TASK REQUIREMENTS: Output every line of the entries from the line containing "Screen dimensions: 526x238" through the last, exactly, with no other content.

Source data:
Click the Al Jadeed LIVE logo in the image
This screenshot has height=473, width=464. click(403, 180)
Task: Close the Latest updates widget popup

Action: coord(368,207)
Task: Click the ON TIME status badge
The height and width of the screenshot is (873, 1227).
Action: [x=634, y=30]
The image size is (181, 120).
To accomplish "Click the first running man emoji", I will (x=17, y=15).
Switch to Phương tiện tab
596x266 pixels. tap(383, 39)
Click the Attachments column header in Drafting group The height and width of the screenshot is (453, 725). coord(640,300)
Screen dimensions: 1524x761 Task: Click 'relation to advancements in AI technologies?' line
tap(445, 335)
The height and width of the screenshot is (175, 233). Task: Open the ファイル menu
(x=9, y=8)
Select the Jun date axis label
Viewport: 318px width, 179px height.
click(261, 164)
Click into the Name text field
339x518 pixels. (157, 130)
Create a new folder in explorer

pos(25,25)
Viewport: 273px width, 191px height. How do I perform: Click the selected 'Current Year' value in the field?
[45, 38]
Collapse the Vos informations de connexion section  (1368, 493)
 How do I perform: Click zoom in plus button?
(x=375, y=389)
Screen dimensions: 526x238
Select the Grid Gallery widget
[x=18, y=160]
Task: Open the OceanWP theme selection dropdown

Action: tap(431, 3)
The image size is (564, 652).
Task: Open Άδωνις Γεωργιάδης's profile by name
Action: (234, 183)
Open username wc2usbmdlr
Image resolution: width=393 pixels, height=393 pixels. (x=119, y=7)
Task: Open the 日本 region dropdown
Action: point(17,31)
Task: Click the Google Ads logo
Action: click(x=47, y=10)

ANSWER:
Screen dimensions: 526x238
Select the Grid Gallery widget
[x=18, y=160]
Task: Open the OceanWP theme selection dropdown

Action: tap(431, 3)
The image size is (564, 652).
Task: Open Άδωνις Γεωργιάδης's profile by name
Action: (234, 183)
Open username wc2usbmdlr
Image resolution: width=393 pixels, height=393 pixels. (x=119, y=7)
Task: Open the 日本 region dropdown
Action: point(17,31)
Task: Click the Google Ads logo
Action: click(x=47, y=10)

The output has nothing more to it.